### [Task material]

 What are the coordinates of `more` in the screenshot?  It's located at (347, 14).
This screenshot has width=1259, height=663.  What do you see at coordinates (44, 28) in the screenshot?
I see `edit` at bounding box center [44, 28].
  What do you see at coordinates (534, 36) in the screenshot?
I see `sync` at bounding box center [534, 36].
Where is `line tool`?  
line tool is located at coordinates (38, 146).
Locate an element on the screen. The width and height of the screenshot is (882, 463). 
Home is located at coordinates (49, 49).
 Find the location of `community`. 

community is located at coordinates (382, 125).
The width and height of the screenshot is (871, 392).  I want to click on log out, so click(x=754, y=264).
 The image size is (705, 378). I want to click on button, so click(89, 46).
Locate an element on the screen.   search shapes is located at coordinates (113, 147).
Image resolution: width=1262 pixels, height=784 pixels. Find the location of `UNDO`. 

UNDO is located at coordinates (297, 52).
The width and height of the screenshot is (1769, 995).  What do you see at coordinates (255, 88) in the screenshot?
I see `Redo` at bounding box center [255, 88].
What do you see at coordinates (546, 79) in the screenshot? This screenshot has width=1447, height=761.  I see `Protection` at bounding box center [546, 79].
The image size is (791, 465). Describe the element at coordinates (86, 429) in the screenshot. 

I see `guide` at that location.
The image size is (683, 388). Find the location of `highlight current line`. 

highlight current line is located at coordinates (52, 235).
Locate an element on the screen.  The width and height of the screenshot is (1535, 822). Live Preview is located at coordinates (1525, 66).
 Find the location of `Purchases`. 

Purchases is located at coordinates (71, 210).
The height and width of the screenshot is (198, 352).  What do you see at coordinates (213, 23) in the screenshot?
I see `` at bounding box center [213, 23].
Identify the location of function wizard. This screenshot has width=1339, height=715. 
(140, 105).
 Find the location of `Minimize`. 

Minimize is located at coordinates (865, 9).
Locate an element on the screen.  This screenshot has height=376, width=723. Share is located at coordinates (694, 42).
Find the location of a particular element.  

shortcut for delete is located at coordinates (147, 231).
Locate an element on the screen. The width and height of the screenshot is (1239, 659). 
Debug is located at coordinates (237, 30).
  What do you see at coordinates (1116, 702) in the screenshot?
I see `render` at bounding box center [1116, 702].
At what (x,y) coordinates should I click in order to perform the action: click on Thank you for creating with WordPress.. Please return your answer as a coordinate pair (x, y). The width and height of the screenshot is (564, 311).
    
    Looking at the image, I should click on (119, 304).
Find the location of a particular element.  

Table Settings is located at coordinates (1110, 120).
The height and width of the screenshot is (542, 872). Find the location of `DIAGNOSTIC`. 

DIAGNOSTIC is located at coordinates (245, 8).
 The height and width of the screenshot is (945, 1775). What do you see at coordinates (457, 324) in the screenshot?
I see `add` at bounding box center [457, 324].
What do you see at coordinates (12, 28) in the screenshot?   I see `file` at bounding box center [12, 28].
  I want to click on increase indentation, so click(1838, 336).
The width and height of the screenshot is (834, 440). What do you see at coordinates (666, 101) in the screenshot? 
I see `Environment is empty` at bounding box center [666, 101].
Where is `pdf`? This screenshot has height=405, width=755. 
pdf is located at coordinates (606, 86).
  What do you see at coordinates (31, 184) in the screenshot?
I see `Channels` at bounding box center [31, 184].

### [Task brief]
Copy all of the data above line for line, changing nothing.

### [In response]
 What are the coordinates of `more` in the screenshot?  It's located at (347, 14).
This screenshot has width=1259, height=663.  What do you see at coordinates (44, 28) in the screenshot?
I see `edit` at bounding box center [44, 28].
  What do you see at coordinates (534, 36) in the screenshot?
I see `sync` at bounding box center [534, 36].
Where is `line tool`?  
line tool is located at coordinates (38, 146).
Locate an element on the screen. The width and height of the screenshot is (882, 463). 
Home is located at coordinates (49, 49).
 Find the location of `community`. 

community is located at coordinates (382, 125).
The width and height of the screenshot is (871, 392).  I want to click on log out, so click(x=754, y=264).
 The image size is (705, 378). I want to click on button, so click(89, 46).
Locate an element on the screen.   search shapes is located at coordinates (113, 147).
Image resolution: width=1262 pixels, height=784 pixels. Find the location of `UNDO`. 

UNDO is located at coordinates (297, 52).
The width and height of the screenshot is (1769, 995).  What do you see at coordinates (255, 88) in the screenshot?
I see `Redo` at bounding box center [255, 88].
What do you see at coordinates (546, 79) in the screenshot? This screenshot has width=1447, height=761.  I see `Protection` at bounding box center [546, 79].
The image size is (791, 465). Describe the element at coordinates (86, 429) in the screenshot. 

I see `guide` at that location.
The image size is (683, 388). Find the location of `highlight current line`. 

highlight current line is located at coordinates (52, 235).
Locate an element on the screen.  The width and height of the screenshot is (1535, 822). Live Preview is located at coordinates (1525, 66).
 Find the location of `Purchases`. 

Purchases is located at coordinates (71, 210).
The height and width of the screenshot is (198, 352).  What do you see at coordinates (213, 23) in the screenshot?
I see `` at bounding box center [213, 23].
Identify the location of function wizard. This screenshot has width=1339, height=715. 
(140, 105).
 Find the location of `Minimize`. 

Minimize is located at coordinates (865, 9).
Locate an element on the screen.  This screenshot has height=376, width=723. Share is located at coordinates (694, 42).
Find the location of a particular element.  

shortcut for delete is located at coordinates (147, 231).
Locate an element on the screen. The width and height of the screenshot is (1239, 659). 
Debug is located at coordinates (237, 30).
  What do you see at coordinates (1116, 702) in the screenshot?
I see `render` at bounding box center [1116, 702].
At what (x,y) coordinates should I click in order to perform the action: click on Thank you for creating with WordPress.. Please return your answer as a coordinate pair (x, y). The width and height of the screenshot is (564, 311).
    
    Looking at the image, I should click on (119, 304).
Find the location of a particular element.  

Table Settings is located at coordinates (1110, 120).
The height and width of the screenshot is (542, 872). Find the location of `DIAGNOSTIC`. 

DIAGNOSTIC is located at coordinates (245, 8).
 The height and width of the screenshot is (945, 1775). What do you see at coordinates (457, 324) in the screenshot?
I see `add` at bounding box center [457, 324].
What do you see at coordinates (12, 28) in the screenshot?   I see `file` at bounding box center [12, 28].
  I want to click on increase indentation, so click(1838, 336).
The width and height of the screenshot is (834, 440). What do you see at coordinates (666, 101) in the screenshot? 
I see `Environment is empty` at bounding box center [666, 101].
Where is `pdf`? This screenshot has height=405, width=755. 
pdf is located at coordinates (606, 86).
  What do you see at coordinates (31, 184) in the screenshot?
I see `Channels` at bounding box center [31, 184].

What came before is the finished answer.